Captain Daneri presided over their evenings together from a body-worn burgundy armchair, sipping his maté out of a calabash gourd through a thick silver straw. Occasionally he would light up a Cuban cigar, although these he dutifully rationed, explaining that his father had lost his entire throat to cancer and did not speak a word for the last fifteen years of his life.

“Do you know what we’re carrying right now on this ship?” the captain asked Radar one evening.

“Not really,” said Radar, gingerly sipping at his maté. As usual, Otik and Lars had already bidden their farewells, and he found himself wishing they were there to deflect the attention or at least make a pass at one of the captain’s riddles.

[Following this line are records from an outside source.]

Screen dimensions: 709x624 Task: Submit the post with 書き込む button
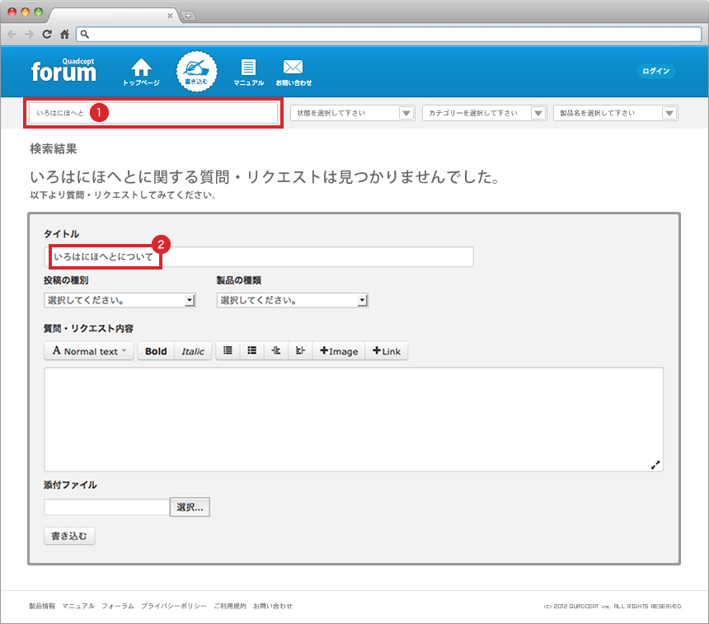click(x=70, y=537)
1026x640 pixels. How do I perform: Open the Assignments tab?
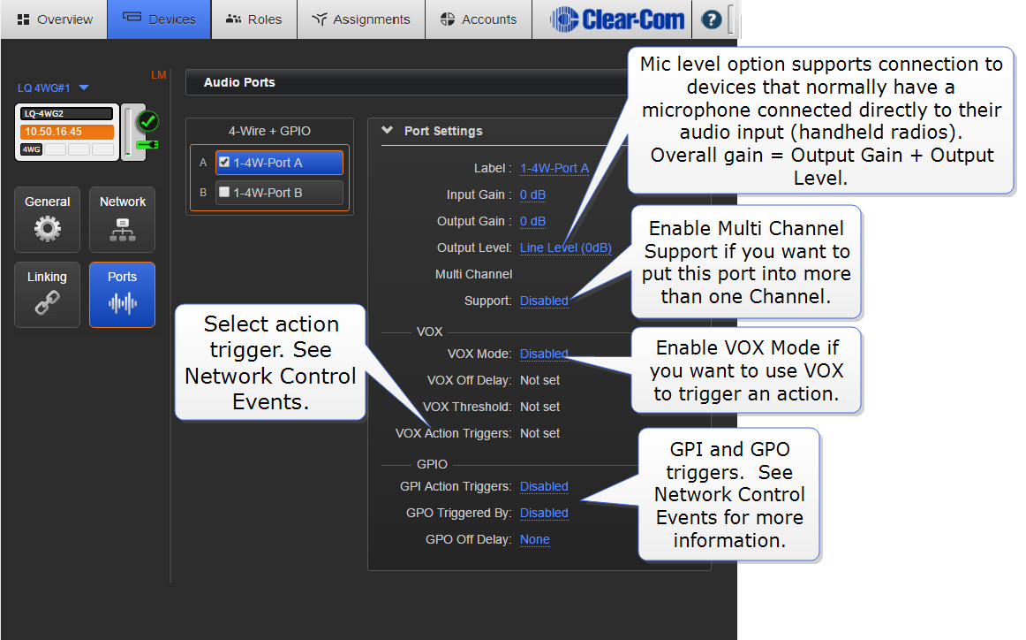point(361,19)
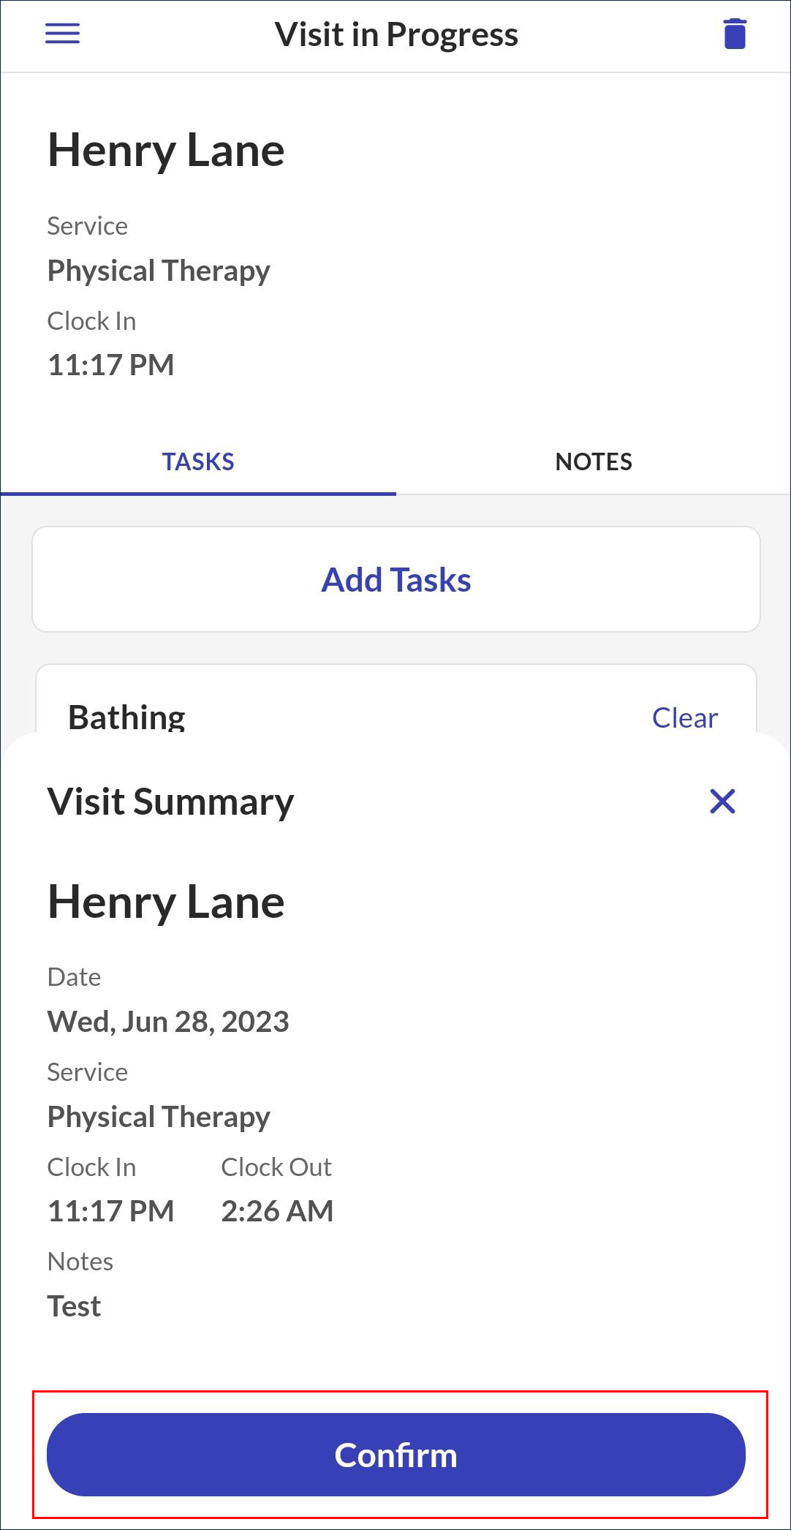Click Physical Therapy service in the summary
The width and height of the screenshot is (791, 1530).
click(159, 1117)
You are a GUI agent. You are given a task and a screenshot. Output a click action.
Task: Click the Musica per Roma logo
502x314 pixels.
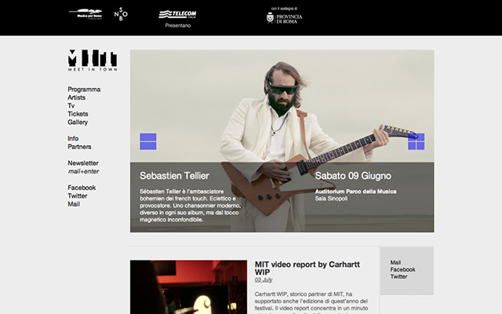tap(85, 14)
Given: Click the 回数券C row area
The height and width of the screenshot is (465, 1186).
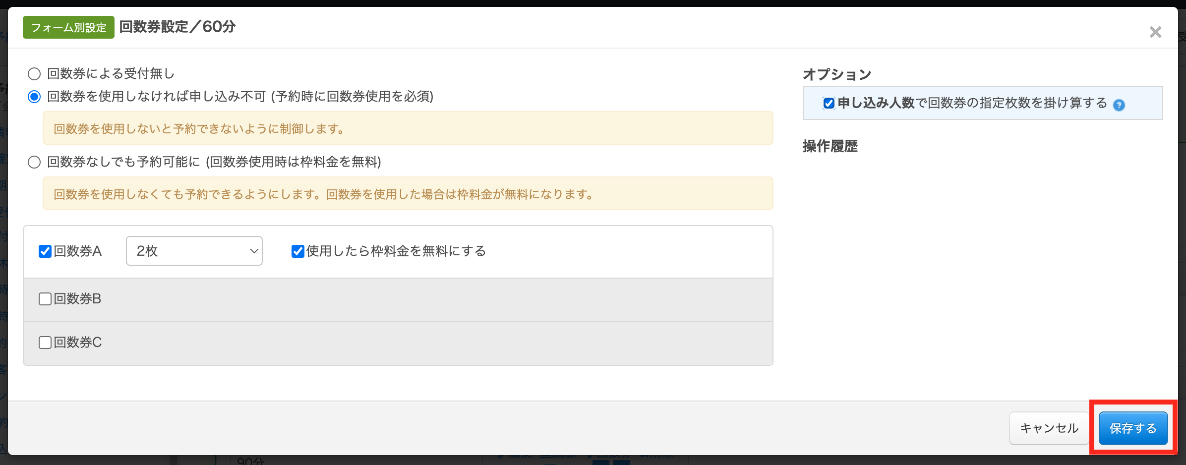Looking at the screenshot, I should [397, 343].
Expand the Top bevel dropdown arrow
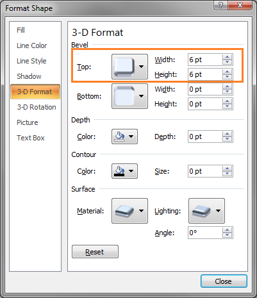257x298 pixels. 141,67
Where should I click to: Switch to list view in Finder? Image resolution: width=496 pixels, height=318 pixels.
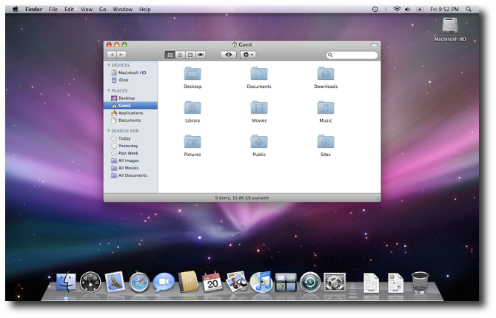tap(180, 55)
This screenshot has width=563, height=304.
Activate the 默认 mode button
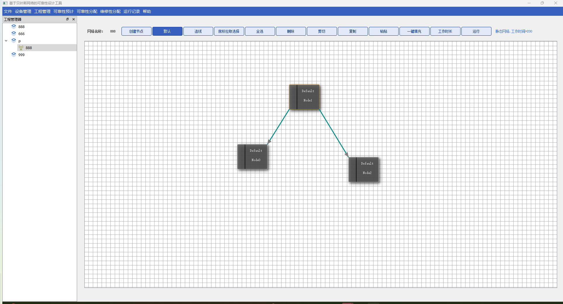pyautogui.click(x=167, y=31)
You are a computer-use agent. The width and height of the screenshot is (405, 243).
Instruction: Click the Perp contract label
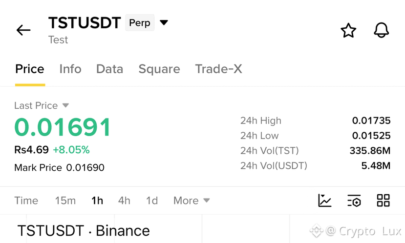pyautogui.click(x=140, y=23)
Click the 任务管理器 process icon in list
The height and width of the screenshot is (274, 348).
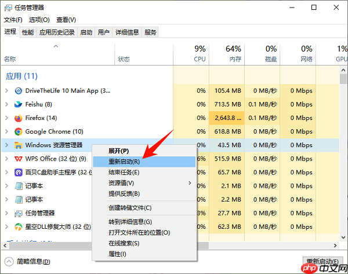tap(18, 213)
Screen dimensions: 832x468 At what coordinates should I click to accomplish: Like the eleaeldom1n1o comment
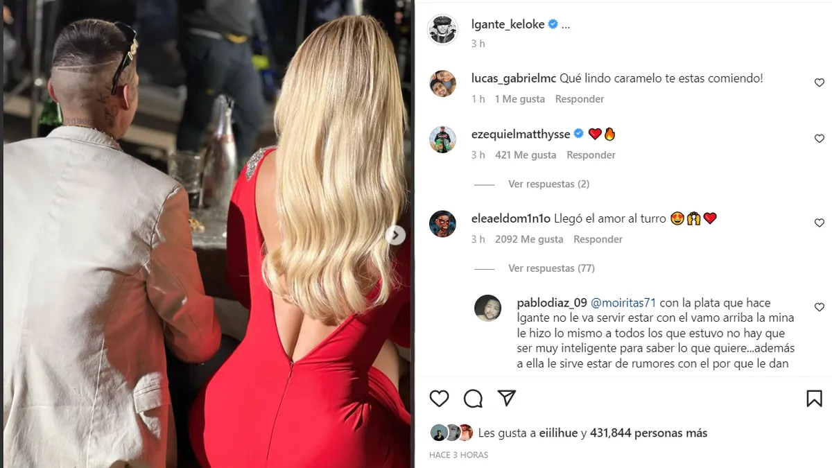819,223
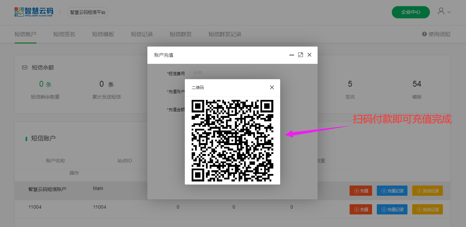Viewport: 466px width, 227px height.
Task: Click the payment QR code image
Action: click(232, 140)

“Well, good. No one does. At least no one can speak with absolute certainty. I myself have not opened any of the containers, so I can only tell you what the system tells me, and the system speaks only in terms of possibility. A container does not contain something — it ‘is said to contain something’. The same can be said of a good book.” He picked up a piece of paper. “TPMU 839201 3, said to contain 6,800 pounds of frozen chicken; RITU 559232 0, said to contain 14,000 pounds of frozen fish; CSQU 938272 8, said to contain 3,400 pounds of hypodermic needles, pharmaceuticals, and other medical equipment. . said to contain 6,000 women’s long-sleeve shirts. . said to contain 550 youth bicycles. . said to contain 55,000 pounds of aircraft engines. . said to contain 20,000 pounds of computer equipment. . said to contain 8,000 pounds of unbalanced polymer. . said to contain 4,000 pounds of gems, precious metals, and coins. . said to contain 15,000 pounds of barley. That’s a lot of barley.”

“It is a lot of barley.”

If the barley exists. But even if the barley does not exist, it doesn’t matter. Soon the world will not contain anything definitive anymore; it will only be said to contain things. We will exist in a system of total possibility. It is what I call un desdibujamiento. It’s a wonderful word, isn’t it? Un desdibujamiento. It means ‘the blurring of the local.’ The lines between here and there have begun to blur, and it is all because of the question of the box.” The captain leaned back. “But I can see I’m scaring you. You mustn’t let me get started on one of my little rants. Anyone will tell you this.”

“Desdibujamiento,” repeated Radar.

The captain nodded. “Like caressing a woman,” he said.

Radar wasn’t an expert in caressing women, so he said nothing. They sat in silence. The roll of the ship was causing an imperceptible shift in all the documents around the room. Radar could feel the papers shift back and forth on the desk ever so slightly.